-- PROVIDED MATERIAL follows --

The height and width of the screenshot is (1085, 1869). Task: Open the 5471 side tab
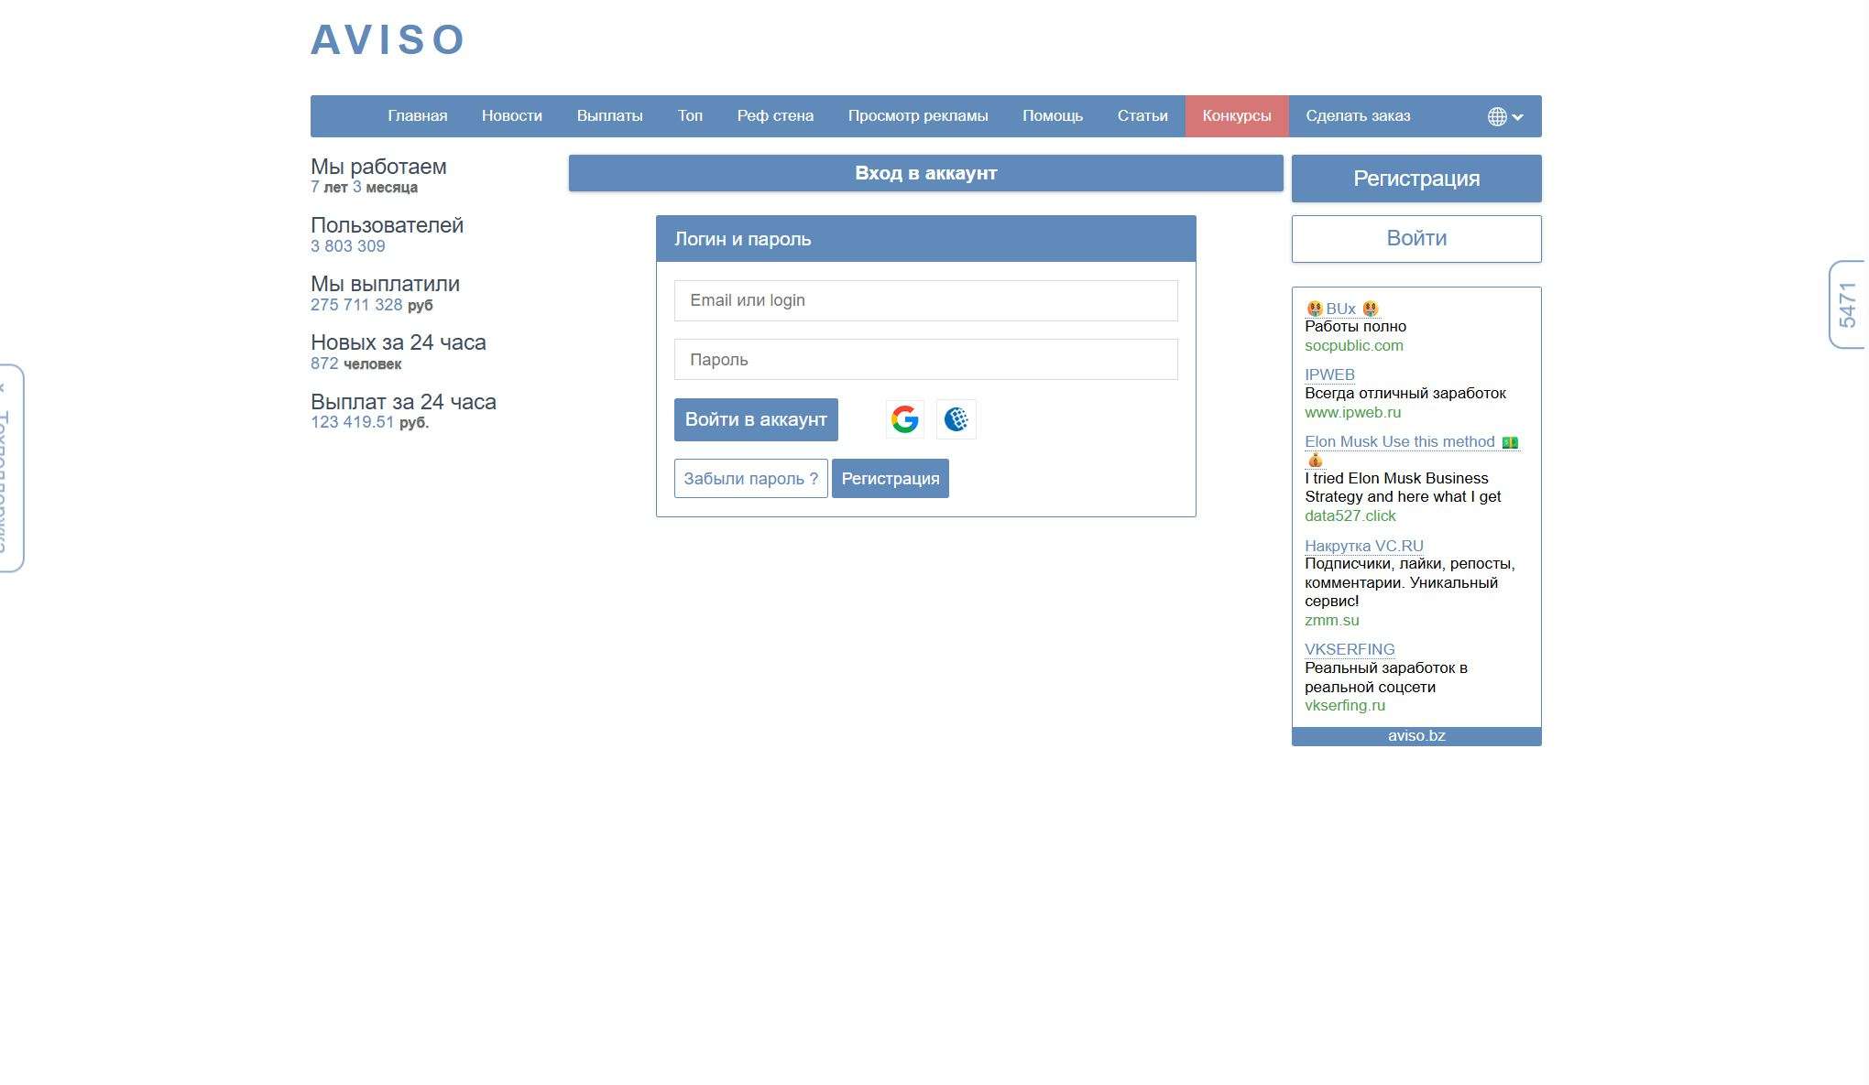[1847, 305]
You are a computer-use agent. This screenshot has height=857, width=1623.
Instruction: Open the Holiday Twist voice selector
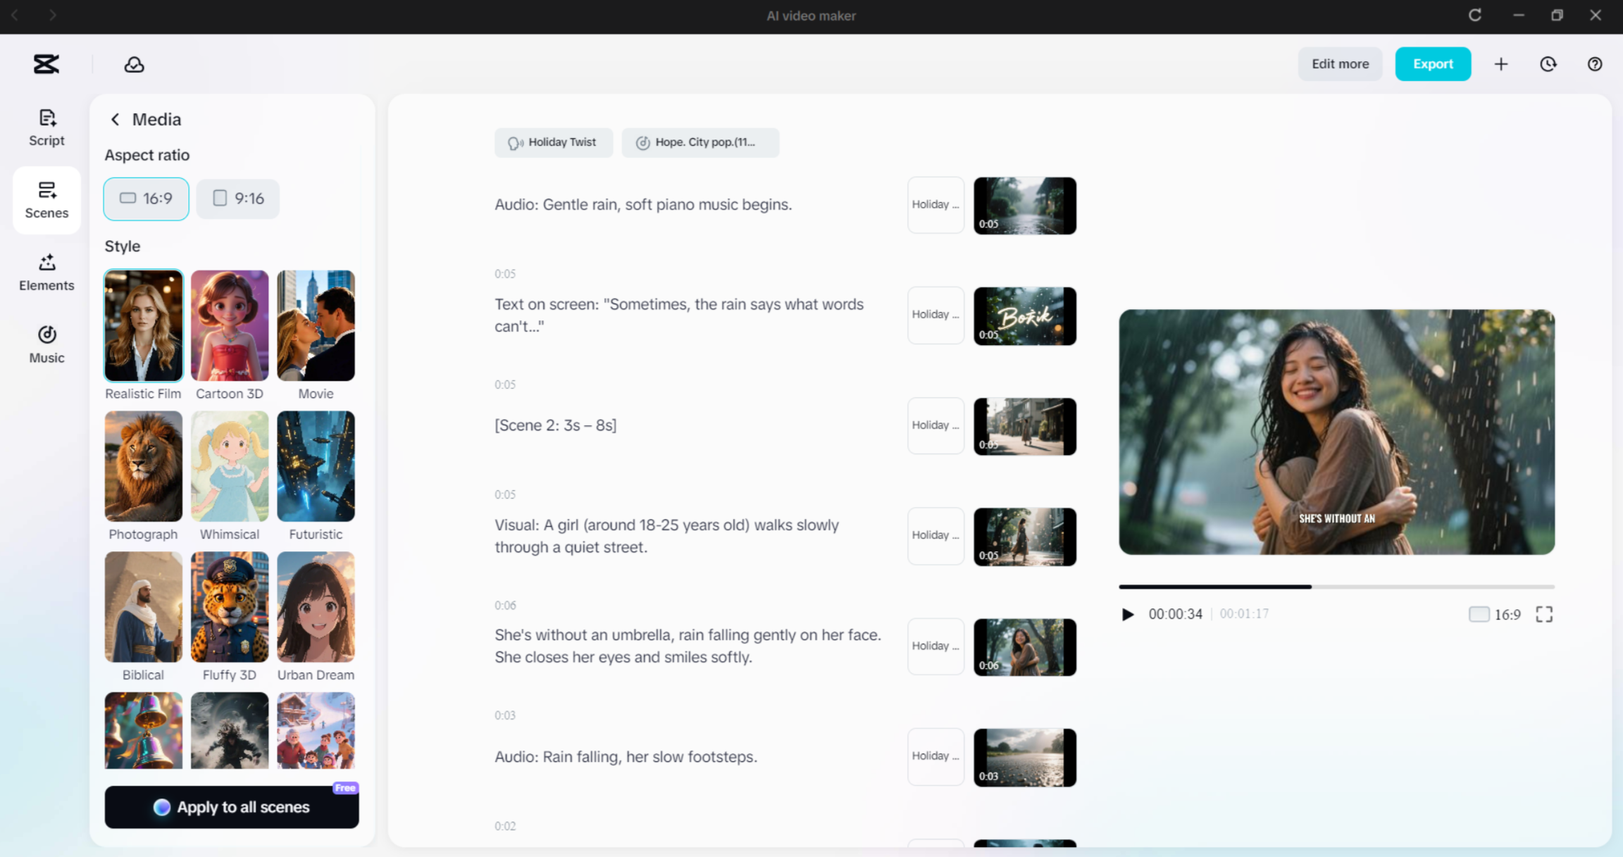(x=554, y=142)
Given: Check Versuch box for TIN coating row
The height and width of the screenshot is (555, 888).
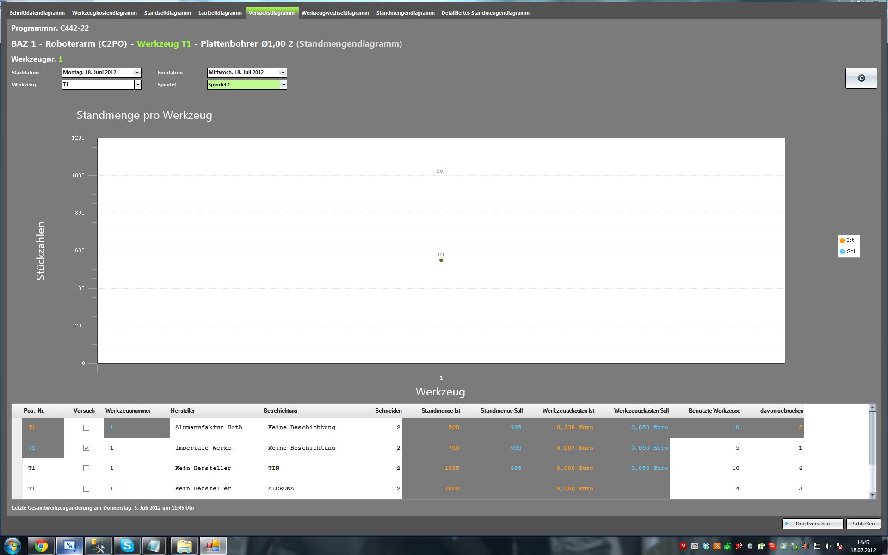Looking at the screenshot, I should (86, 469).
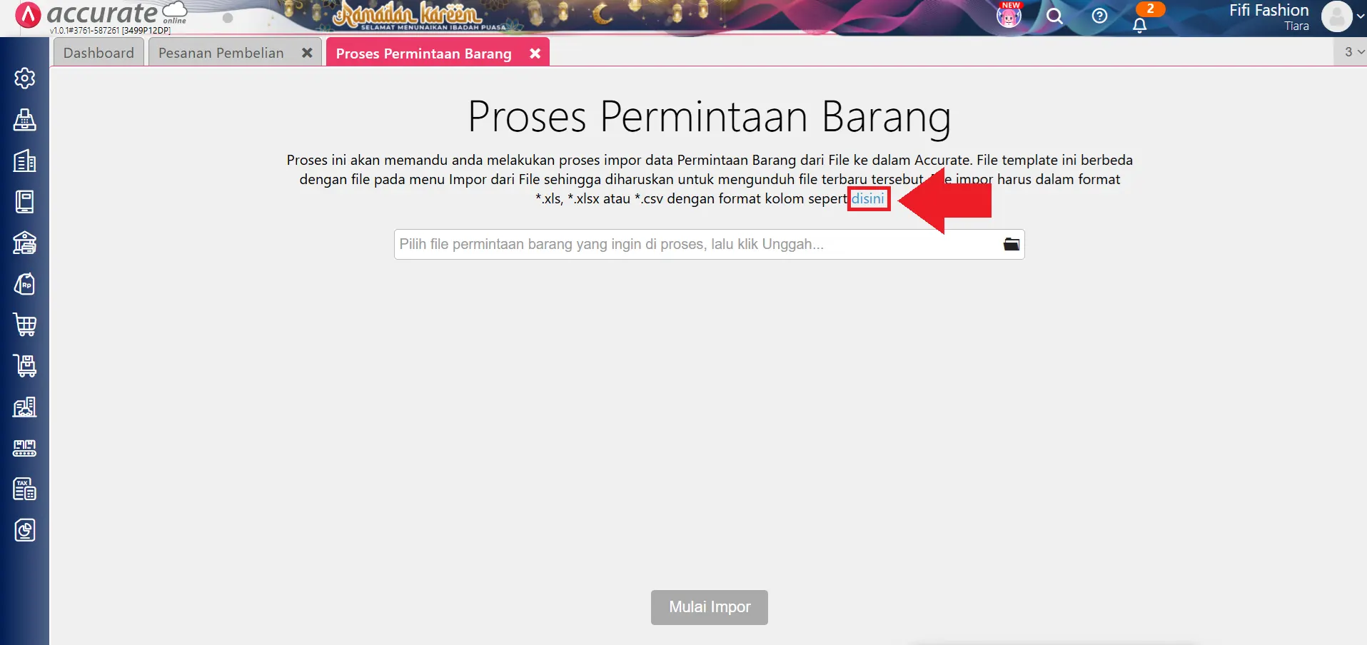Open the help question mark icon
The height and width of the screenshot is (645, 1367).
point(1099,16)
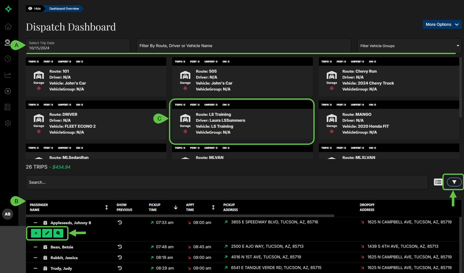Open the three-dot menu for Rabbit, Jessica
Image resolution: width=464 pixels, height=273 pixels.
pos(35,257)
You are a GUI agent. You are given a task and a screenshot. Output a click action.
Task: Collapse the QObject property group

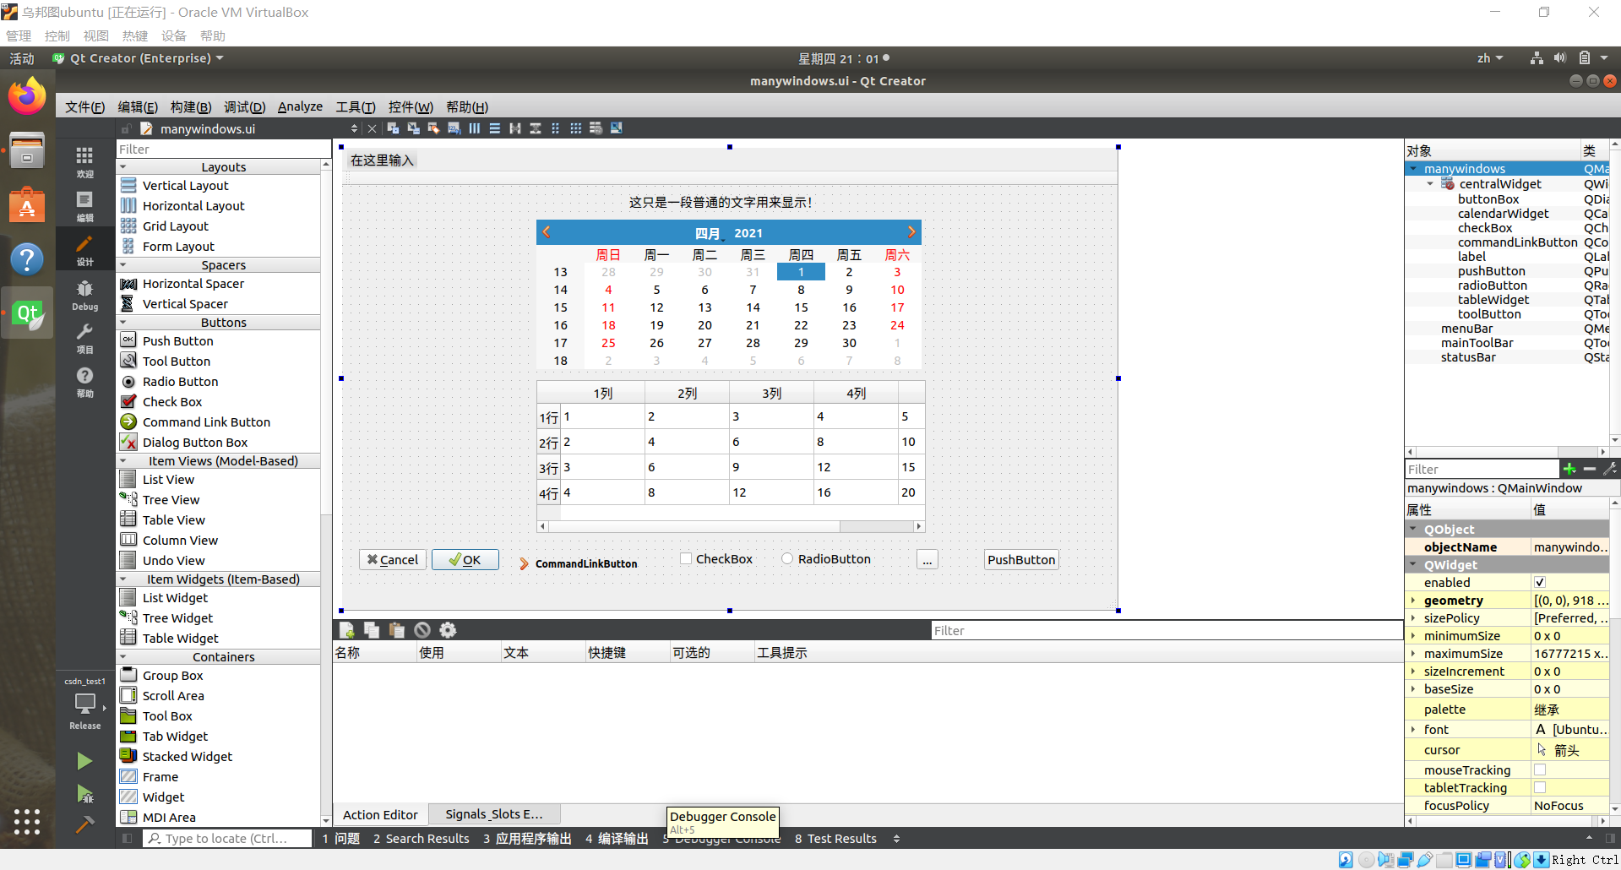tap(1412, 529)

-- PROVIDED MATERIAL concluded --

WHAT YOU ARE ASKED TO DO:
Once the pictures are set aside, transcribe the remaining lines above exactly.

RESPONSE:
The height and width of the screenshot is (1085, 1869). Task: Open the 5471 side tab
[1847, 305]
You are a computer-use agent. This screenshot has height=857, width=1623.
Instruction: Open the Holiday Twist voice selector
(x=554, y=142)
Given: Check Versuch box for TIN coating row
The height and width of the screenshot is (555, 888).
Looking at the screenshot, I should (86, 469).
Open the help question mark icon
The height and width of the screenshot is (645, 1367).
point(1099,16)
Open the three-dot menu for Rabbit, Jessica
Image resolution: width=464 pixels, height=273 pixels.
pos(35,257)
You are a GUI agent. You are given a task and a screenshot. Output a click action.
Task: Collapse the QObject property group

tap(1412, 529)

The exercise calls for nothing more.